Semua bunyi yang dibuat dengan udara melalui hidung disebut bunyi nasal. Sementara itu, semua bunyi yang udaranya keluar melewati mulut dinamakan bunyi oral. Pada mulut terdapat dua bagian: bagian atas dan bagian bawah mulut. Bagian atas mulut umumnya tidak bergerak sedangkan bagian bawah mulut bisa digerakkan. Bagian-bagian ini adalah sebagai berikut:
·    Bibir: bibir atas dan bibir bawah. Kedua bibir ini dapat dirapatkan untuk membentuk bunyi yang dinamakn bilabial yang artinya dua bibir bertemu. Bunyi seperti (p), (b) dan (m) adalah bunyi bilabial.
·    Gigi: untuk ujaran hanya gigi ataslah yang mempunyai peran. Gigi ini dapat berlekatan dengan bibir bawah untuk membentuk bunyi yang dinamakan labiodental. Contohnya bunyinya adalah (f) dan (v). Gigi juga bisa berlekatan dengan ujung lidah untuk membentuk bunyi dental seperti bunyi (t) dan (d) dalam bahasa Indonesia.
·    Alveolar: daerah ini berada dibelakang pangkal gigi atas. Ujung lidah dapat ditempelkan pada alveolar yang menghasilkan bunyi (t) dan (d) dalam bahasa Inggris.
·    Palatal keras: daerah ini ada di rongga atas mulut, persis diblakang daerah alveolar. Pada daerah ini dapat ditempelkan bagian depan lidah untuk membentuk bunyi yang dinamakan alveopalatal seperti bunyi (c) dan (j).
·    Palatal lunak: daerah ini ada dibelakang rongga mulut atas. Pada daerah itu dapat dilekatkan bagian belakang lidah untuk membentuk bunyi yang dianmakan velar seperti bunyi (k) dan (g).
·    Uvula: pada ujung rahang atas terdapat tulang lunak yang dinamakan uvula. Uvula dapat digerakkan untuk menutup saluran ke hidung atau membukanya. Bila uvula  tidak berlekatan dengan bagian atas laring maka buni udara keluar melalui hidung. Bunyi inilah yang dinamakan bunyi nasal. Bila uvula berlekatan dengan dinding laring maka udara disalurkan melalui mulut dan menghasilkan bunyi oral.
·    Lidah: lidah adalah bagian mulut yang fleksibel: ia dapat digerakkan dengan lentur . lidah memiliki bagian-bagian, yaitu ujung lidah, mata lidah, depan lidah, dan belakang lidah. Bagian-bagian ini dapat digerak-gerakkan dengan cara dimajukan, dimundurkan, dikeataskan, dan dikebawahkan untuk membentuk bunyi-bunyi tertentu.
·    Pita suara: pita suara adalah sepasang selaput yang berada di jakun. Status selaput suara ini ikut menentukan perbedaan antara satu konsonan dengan konsonan yang lain.

§ Bahan yang Diberikan:

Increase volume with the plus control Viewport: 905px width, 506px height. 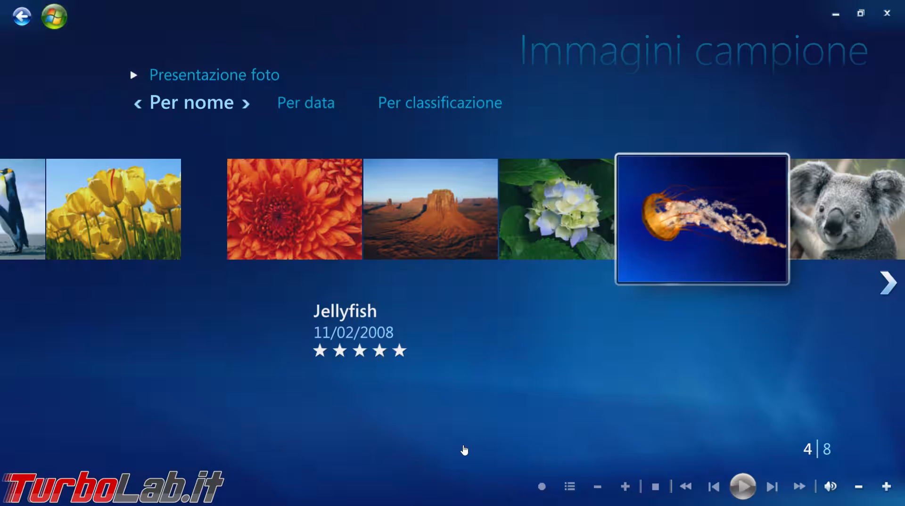click(886, 487)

§ Tugas Latihan:
1. Ubahlah paragraf yang diawali "Gigi: untuk ujaran" dalam teks tentang alat ucap di atas menjadi daftar butir yang singkat. Semua fakta utamanya harus tetap ada.
2. Jawablah pertanyaan berikut berdasarkan teks tentang alat ucap di atas:
(a) Bunyi apa saja yang disebut sebagai contoh bunyi bilabial?
(b) Bagian lidah mana yang dilekatkan pada palatal lunak untuk membentuk bunyi velar?
(c) Di mana letak pita suara?

§ Jawaban Tugas:
1.
- Dalam ujaran, hanya gigi atas yang berperan.
- Gigi atas yang berlekatan dengan bibir bawah membentuk bunyi labiodental, contohnya (f) dan (v).
- Gigi atas yang berlekatan dengan ujung lidah membentuk bunyi dental, contohnya (t) dan (d) dalam bahasa Indonesia.

2.
(a) Contohnya adalah bunyi (p), (b), dan (m).
(b) Bagian yang dilekatkan adalah bagian belakang lidah.
(c) Pita suara terletak di jakun.